*** Records to use ***

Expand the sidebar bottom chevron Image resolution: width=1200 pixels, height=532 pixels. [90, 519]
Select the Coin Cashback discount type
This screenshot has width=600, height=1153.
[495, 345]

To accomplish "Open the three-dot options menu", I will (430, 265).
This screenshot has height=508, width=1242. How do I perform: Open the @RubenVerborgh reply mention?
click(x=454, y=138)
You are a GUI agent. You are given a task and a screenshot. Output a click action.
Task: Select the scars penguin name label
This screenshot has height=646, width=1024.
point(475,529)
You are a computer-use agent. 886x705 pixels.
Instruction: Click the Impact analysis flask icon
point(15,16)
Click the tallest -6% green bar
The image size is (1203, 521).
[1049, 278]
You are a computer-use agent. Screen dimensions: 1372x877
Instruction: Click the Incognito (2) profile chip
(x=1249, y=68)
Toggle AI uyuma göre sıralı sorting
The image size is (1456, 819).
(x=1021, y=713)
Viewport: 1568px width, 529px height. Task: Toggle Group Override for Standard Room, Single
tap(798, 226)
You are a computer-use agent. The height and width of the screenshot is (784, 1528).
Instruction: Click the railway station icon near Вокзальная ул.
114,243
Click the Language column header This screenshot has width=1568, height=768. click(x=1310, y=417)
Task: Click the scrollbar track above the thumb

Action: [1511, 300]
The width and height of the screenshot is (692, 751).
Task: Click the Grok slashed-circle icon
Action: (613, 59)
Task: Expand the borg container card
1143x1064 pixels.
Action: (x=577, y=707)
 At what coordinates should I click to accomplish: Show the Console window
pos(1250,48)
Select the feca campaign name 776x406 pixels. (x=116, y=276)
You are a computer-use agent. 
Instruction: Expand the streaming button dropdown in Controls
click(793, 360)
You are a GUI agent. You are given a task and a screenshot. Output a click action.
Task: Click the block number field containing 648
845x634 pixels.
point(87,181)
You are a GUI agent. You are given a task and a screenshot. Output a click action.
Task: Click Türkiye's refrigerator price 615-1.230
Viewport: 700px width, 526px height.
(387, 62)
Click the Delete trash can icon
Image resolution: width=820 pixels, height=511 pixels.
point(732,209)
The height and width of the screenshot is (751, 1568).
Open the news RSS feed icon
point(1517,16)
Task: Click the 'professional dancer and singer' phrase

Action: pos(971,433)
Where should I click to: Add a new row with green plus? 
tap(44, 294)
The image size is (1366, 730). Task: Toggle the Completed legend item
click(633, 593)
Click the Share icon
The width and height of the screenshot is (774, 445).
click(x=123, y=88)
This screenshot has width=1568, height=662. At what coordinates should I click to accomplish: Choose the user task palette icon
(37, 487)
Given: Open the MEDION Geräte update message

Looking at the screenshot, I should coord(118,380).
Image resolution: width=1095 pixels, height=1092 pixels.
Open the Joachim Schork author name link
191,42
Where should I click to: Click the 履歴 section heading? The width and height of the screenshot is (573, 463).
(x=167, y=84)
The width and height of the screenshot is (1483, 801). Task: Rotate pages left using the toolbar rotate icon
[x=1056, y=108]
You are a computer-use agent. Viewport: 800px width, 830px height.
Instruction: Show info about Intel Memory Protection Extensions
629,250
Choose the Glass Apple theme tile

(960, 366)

*** End of Records to use ***

What is required: Repeat every line of the data verbatim.

The answer:
Expand the sidebar bottom chevron Image resolution: width=1200 pixels, height=532 pixels. [90, 519]
Select the Coin Cashback discount type
This screenshot has width=600, height=1153.
[495, 345]

To accomplish "Open the three-dot options menu", I will (430, 265).
This screenshot has height=508, width=1242. How do I perform: Open the @RubenVerborgh reply mention?
click(x=454, y=138)
You are a GUI agent. You are given a task and a screenshot. Output a click action.
Task: Select the scars penguin name label
This screenshot has height=646, width=1024.
point(475,529)
You are a computer-use agent. 886x705 pixels.
Instruction: Click the Impact analysis flask icon
point(15,16)
Click the tallest -6% green bar
The image size is (1203, 521).
[1049, 278]
You are a computer-use agent. Screen dimensions: 1372x877
Instruction: Click the Incognito (2) profile chip
(x=1249, y=68)
Toggle AI uyuma göre sıralı sorting
The image size is (1456, 819).
(x=1021, y=713)
Viewport: 1568px width, 529px height. Task: Toggle Group Override for Standard Room, Single
tap(798, 226)
You are a computer-use agent. The height and width of the screenshot is (784, 1528).
Instruction: Click the railway station icon near Вокзальная ул.
114,243
Click the Language column header This screenshot has width=1568, height=768. click(x=1310, y=417)
Task: Click the scrollbar track above the thumb

Action: [1511, 300]
The width and height of the screenshot is (692, 751).
Task: Click the Grok slashed-circle icon
Action: (613, 59)
Task: Expand the borg container card
1143x1064 pixels.
Action: (x=577, y=707)
 At what coordinates should I click to accomplish: Show the Console window
pos(1250,48)
Select the feca campaign name 776x406 pixels. (x=116, y=276)
You are a computer-use agent. 
Instruction: Expand the streaming button dropdown in Controls
click(793, 360)
You are a GUI agent. You are given a task and a screenshot. Output a click action.
Task: Click the block number field containing 648
845x634 pixels.
point(87,181)
You are a GUI agent. You are given a task and a screenshot. Output a click action.
Task: Click Türkiye's refrigerator price 615-1.230
Viewport: 700px width, 526px height.
(387, 62)
Click the Delete trash can icon
Image resolution: width=820 pixels, height=511 pixels.
point(732,209)
The height and width of the screenshot is (751, 1568).
Open the news RSS feed icon
point(1517,16)
Task: Click the 'professional dancer and singer' phrase

Action: pos(971,433)
Where should I click to: Add a new row with green plus? 
tap(44, 294)
The image size is (1366, 730). Task: Toggle the Completed legend item
click(633, 593)
Click the Share icon
The width and height of the screenshot is (774, 445).
click(x=123, y=88)
This screenshot has width=1568, height=662. At what coordinates should I click to accomplish: Choose the user task palette icon
(37, 487)
Given: Open the MEDION Geräte update message

Looking at the screenshot, I should coord(118,380).
Image resolution: width=1095 pixels, height=1092 pixels.
Open the Joachim Schork author name link
191,42
Where should I click to: Click the 履歴 section heading? The width and height of the screenshot is (573, 463).
(x=167, y=84)
The width and height of the screenshot is (1483, 801). Task: Rotate pages left using the toolbar rotate icon
[x=1056, y=108]
You are a computer-use agent. Viewport: 800px width, 830px height.
Instruction: Show info about Intel Memory Protection Extensions
629,250
Choose the Glass Apple theme tile

(960, 366)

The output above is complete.